** PROBLEM SET **
(1) Render this sentence from the firearm propellants text into Spanish: "Availability of black powder allowed invention of firearms about 1300 AD."
(2) In the firearm propellants text, which chemical served as the oxidizing agent in the mixtures originally called gunpowder?
(3) From the firearm propellants text, reproduce word for word the passage that begins with the words "Firearm propellants are a" and ends with "as internal ballistics.".

** SELECTED TEXT **
Firearm propellants are a specialized type of propellant used to discharge a projectile (typically a bullet, slug, or pellets) through the barrel of a firearm. Mixtures of different chemical substances are often used to control the rate of gas release, or prevent decomposition of the propellant prior to use. Short-barrel firearms such as handguns necessitate faster-burning propellants to obtain sufficient muzzle energy, while long guns typically use slower-burning propellants. The pressure relationships between propellant chemical reactions and bullet response are described as internal ballistics.

==Powder==
Although all firearm propellants are generally called powder, the term gunpowder originally described mixtures of charcoal and sulfur with potassium nitrate as an oxidizing agent. By the 20th century these early propellants were largely replaced by smokeless powder of nitrocellulose or similarly nitrated organic compounds.

===Black powder===
 Availability of black powder allowed invention of firearms about 1300 AD. While a mixture of charcoal and potassium nitrate will react without sulfur, sulfur makes the mixture easier to ignite. Early difficulties obtaining pure potassium nitrate caused historical variation in the relative proportions of the three ingredients. Similar propellants have been formulated mixing sulfur and carbonaceous materials with other oxidizing chemicals including sodium nitrate, ammonium nitrate, or various chlorates; but they proved less satisfactory for use in firearms.

===Smokeless powder===

Modern firearm propellants tend to be smokeless powders based on nitrocellulose or similarly nitrated organic compounds, first invented in the late 19th century as a cleaner and better-performing replacement for black powder. Modern smokeless powder may be corned into small spherical balls, or extruded into cylinders or strips with many cross-sectional shapes using solvents such as ether, which can be cut into short ("flakes") or long pieces ("cords").

** AVAILABLE DATA **
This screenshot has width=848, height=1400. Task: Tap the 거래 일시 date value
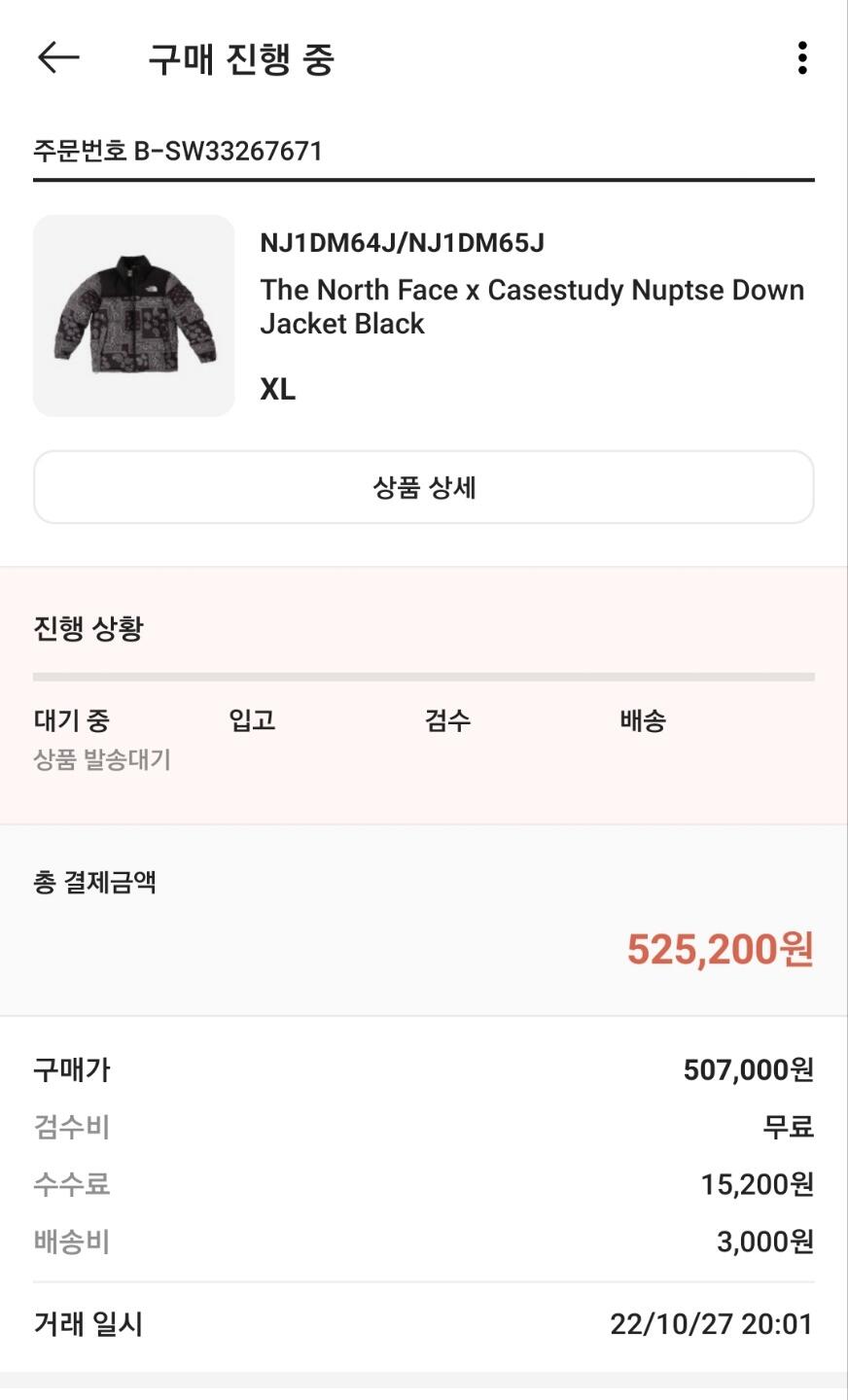coord(711,1324)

** RESPONSES IN ORDER **
(1) La disponibilidad de la pólvora negra permitió la invención de las armas de fuego hacia el año 1300 d. C.

(2) Potassium nitrate.

(3)
Firearm propellants are a specialized type of propellant used to discharge a projectile (typically a bullet, slug, or pellets) through the barrel of a firearm. Mixtures of different chemical substances are often used to control the rate of gas release, or prevent decomposition of the propellant prior to use. Short-barrel firearms such as handguns necessitate faster-burning propellants to obtain sufficient muzzle energy, while long guns typically use slower-burning propellants. The pressure relationships between propellant chemical reactions and bullet response are described as internal ballistics.